Saya mempunyai 4 akun Facebook yang kesemuanya penuh. Bukan apa-apa, jaman masih muda dulu (sekarang juga masih sih:p), saya sering dicap sombong jika tak mengapprove friend request yang masuk. Ada yang sampai mendatangi saya ke studio saat siaran sambil marah-marah lho! Ampun!
Lalu karena kerepotan sendiri, oom saya yang baik hati membuatkan saya Page yang tidak dibatasi jumlah friendnya. Untuk page ini, selain oom, saya sendiri yang me-manage.

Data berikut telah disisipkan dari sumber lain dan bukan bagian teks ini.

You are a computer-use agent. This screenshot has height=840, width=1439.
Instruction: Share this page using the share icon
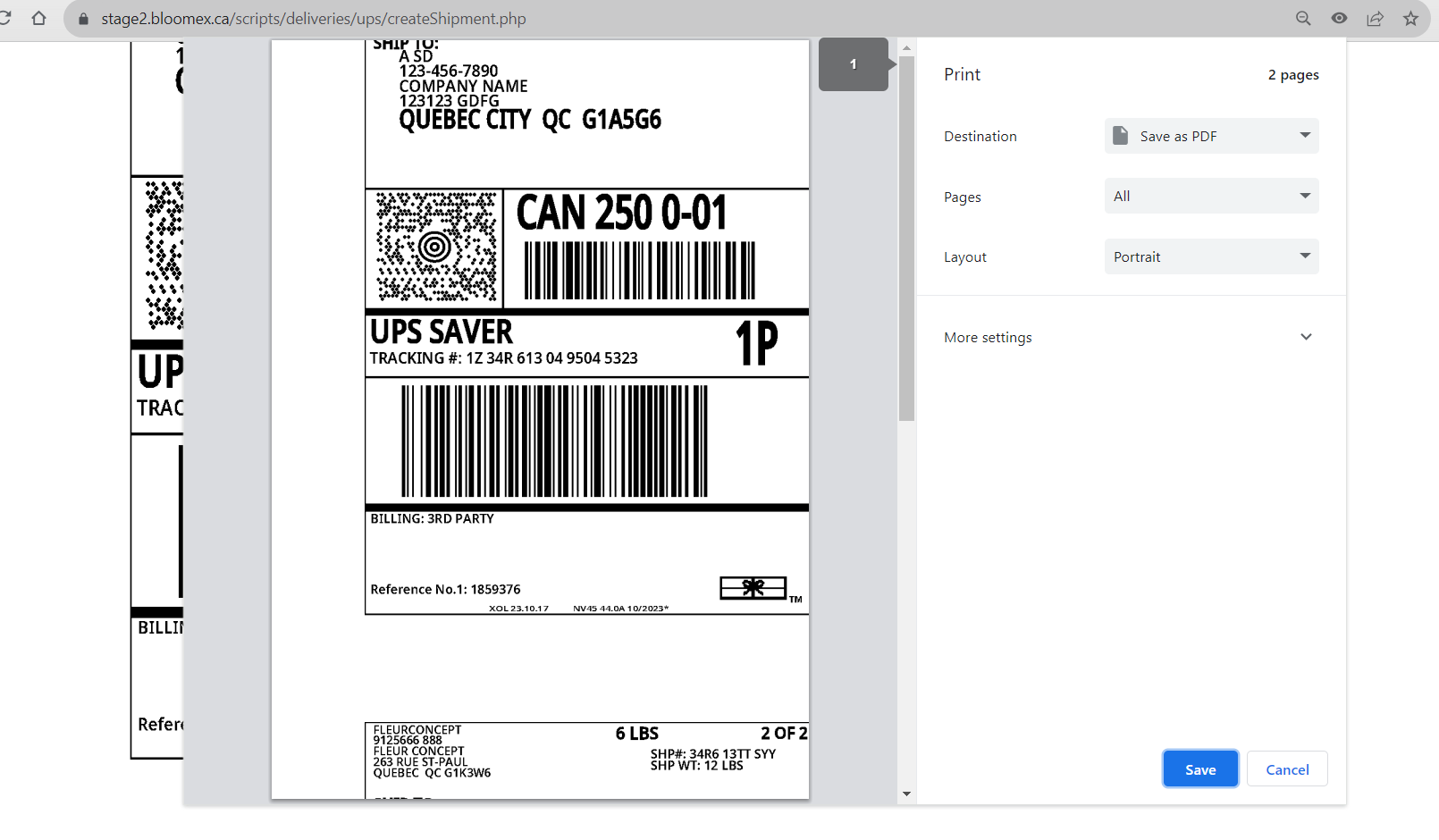coord(1375,18)
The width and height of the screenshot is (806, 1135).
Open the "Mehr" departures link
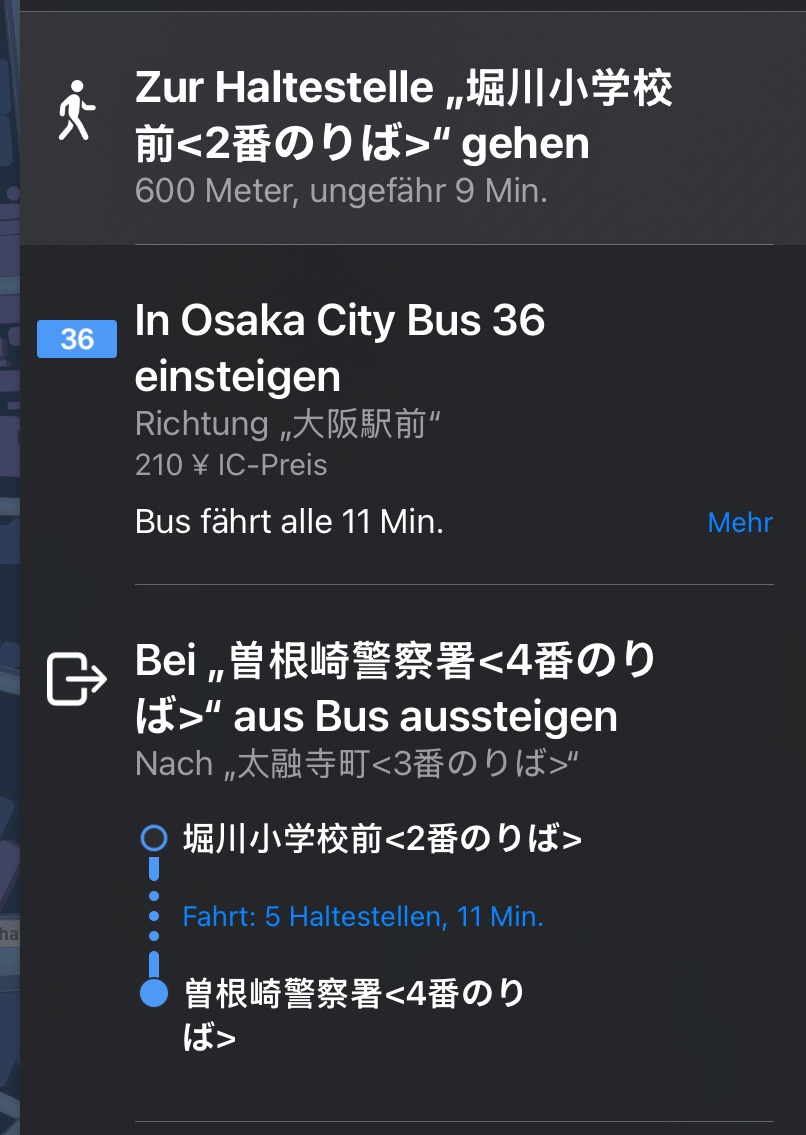(740, 522)
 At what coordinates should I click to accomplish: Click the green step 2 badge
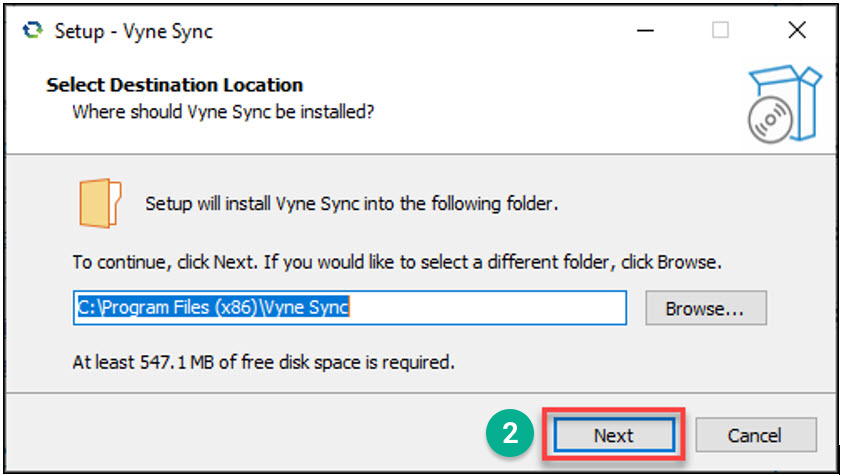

Alasan lain mengapa saya sedikit malas mengupdate Facebook adalah karena beberapa kali menemukan foto saya yang dibajak. Ada lho yang pernah mengikutkan foto prewed saya ke kontes foto online dan diaku sebagai fotonya sendiri. Untunglah ada peserta lain yang mengetahui dan mengingatkan saya. Malas banget kan:D Mungkin karena, ya itu tadi, "teman" saya di Facebook bukan benar-benar teman:)

Selain itu saya suka sebal sendiri kalau ada "teman" yang men-tag saya dengan barang jualannya. Yaa betul, namanya juga usaha, tapi mbok ya hormati "lahan" orang. Menurut saya sih sembarangan men-tag akun Facebook orang dengan barang jualan sama seperti kita berjualan tanpa ijin di halaman rumah orang lain. Kan menggemaskan ya:p Kalaupun tak men-tag, ada juga "teman" yang rajin mengupdate status dengan "Aduhhh hari gini masih galau mau bekerja atau nemenin anak di rumah? Alhamdulillah saya sudah di rumah, tapi masih bisa menghasilkan. Tinggal jualan produk yang terus menghasilkan, karena buat saya anak adalah segalanya." (Dengan kata lain, "teman" ini menilai kalau ibu-ibu yang memang harus bekerja tidak menganggap anak adalah segalanya). Ujung-ujungnya? Ya tetap jualan-_-"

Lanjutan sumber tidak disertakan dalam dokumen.